19 / 10 / 2018

Après la décision déboutant les dentistes, la justice a cette fois rejeté, par une décision du 7 décembre 2017, une plainte pour tromperie et exercice illégal de la médecine formulée par le Syndicat national des médecins ostéopathes (SNMO) et la Fédération des médecins de France (FMF) à l’encontre de Santéclair.

 

Les deux syndicats médicaux ont assigné Santéclair en avril 2015. Ils estimaient que les mentions affichées sur la plateforme en ligne mettant en relation les bénéficiaires de la plateforme avec des praticiens membres de son réseau d’ostéopathes exclusifs (non-médecins) leur causaient « des troubles illicites en raison de la confusion opérée avec la profession de médecin ». Ces praticiens y étaient en effet présentés comme des « professionnels de santé », puis des « professionnels de la santé ». Pour le SNMO et la FMF, qui rappellent que les ostéopathes exclusifs n’appartiennent ni aux professions médicales, ni aux professions paramédicales, cette modification ne supprime pas la confusion.
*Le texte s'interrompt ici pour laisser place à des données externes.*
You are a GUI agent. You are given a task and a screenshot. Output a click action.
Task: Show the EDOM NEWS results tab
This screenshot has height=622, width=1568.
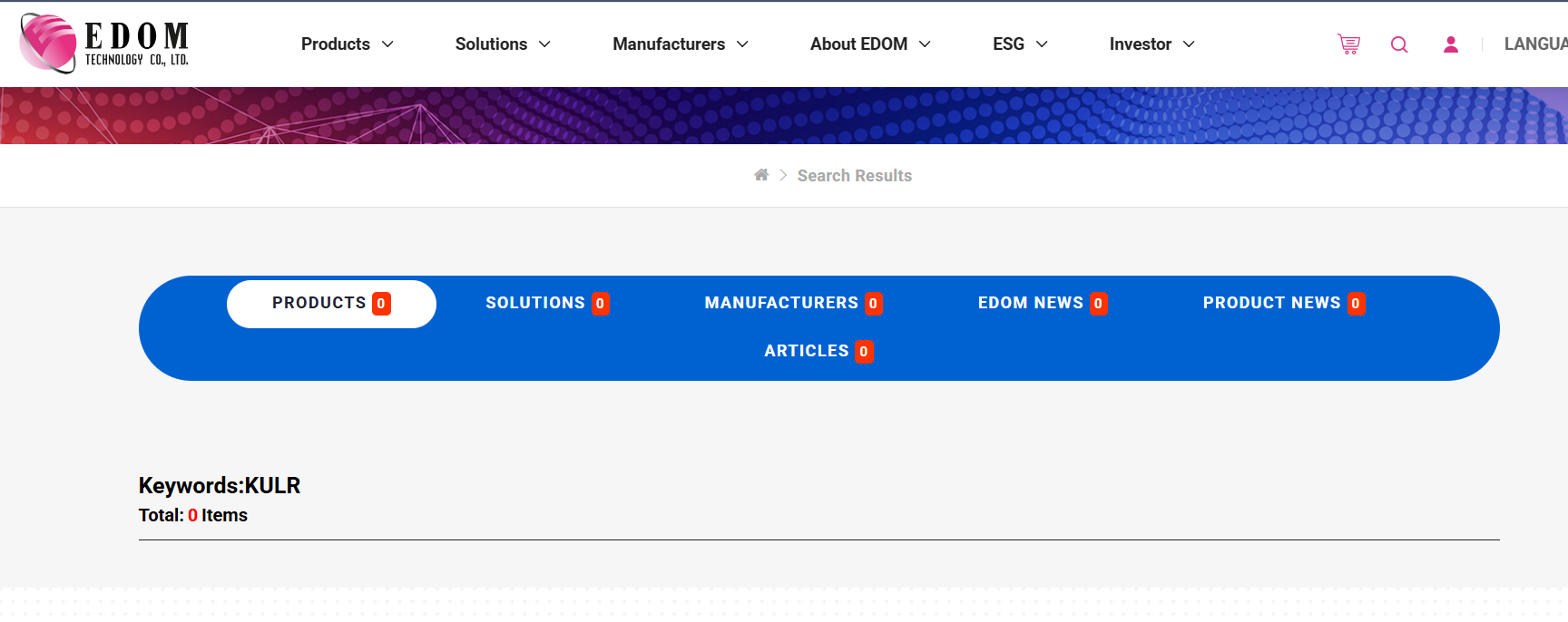click(x=1030, y=303)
En outre, d’autres mentions seraient trompeuses, comme la référence à des « règles de déontologie » (alors que l’ostéopathie n’a pas de code de déontologie) ou à des soins « curatifs » (les ostéopathes non médecins ne peuvant pratiquer que des actes visant à prévenir ou à remédier à des troubles fonctionnels du corps humain, à l’exclusion des pathologies organiques).

 

Des mentions non accessibles aux assurés

Entre autres arguments, le Tribunal de grande instance de Nanterre a souligné que « l’espace professionnels de santé » (renommé depuis « espace professionnels ») sur le site Internet de Santéclair s’adresse aux partenaires de la plateforme ou à ceux qui souhaiteraient le devenir, et non aux assurés. « Ainsi, il n’est nullement établi que la présence sur la page d’accueil du site Internet d’un onglet intitulé “espace professionnels de santé” induise dans l’esprit de l’internaute, qui n’est pas lui-même un praticien ostéopathe ou un membre d’une profession de santé, une confusion qui tendrait à lui faire croire que les ostéopathes du réseau de la société Santéclair appartiendraient effectivement aux professions de santé au sens du code de la santé publique et encore moins qu’ils pourraient ou devraient pratiquer des actes médicaux », explique l’arrêt. Il en est de même pour la mention de « professionnel de santé » dans les contrats de partenariat, auxquels n’ont pas accès les assurés. Concernant le mot « curatif », le tribunal a estimé que les soins pratiqués par les ostéopathes peuvent être qualifiés comme tels, « puisqu’employés en vue d’obtenir la guérison » de certains troubles. « Ni les mentions présentes sur le site Internet, ni celles figurant dans le contrat type proposé aux ostéopathes, ne permettent d’établir, comme le concluent les demandeurs, que la société Santéclair ferait contractuellement obligation aux ostéopathes non médecins de pratiquer des actes médicaux. Enfin, il faut constater que les demandeurs ne produisent aux débats aucune attestation, aucune pièce démontrant qu’un patient se serait plaint d’avoir été induit en erreur par la consultation du site Internet de la société Santéclair », ajoutent les magistrats.

 

Le TGI a ainsi débouté les deux syndicats de médecins, « étant au surplus observé qu’ils ne justifient d’aucune façon du préjudice allégué qui consisterait dans la perte de clientèle des médecins ostéopathes au profit des membres du réseau de la société Santéclair ». Il les condamne à payer à Santéclair une indemnité de 10 000 euros au titre de l’article 700 du code de procédure civile. Les juges ont rejeté en revanche la demande de dommages et intérêts pour procédure abusive formulée par Santéclair, notamment parce qu’il « ne peut être reproché aux syndicats professionnels de défendre les intérêts de leurs adhérents ».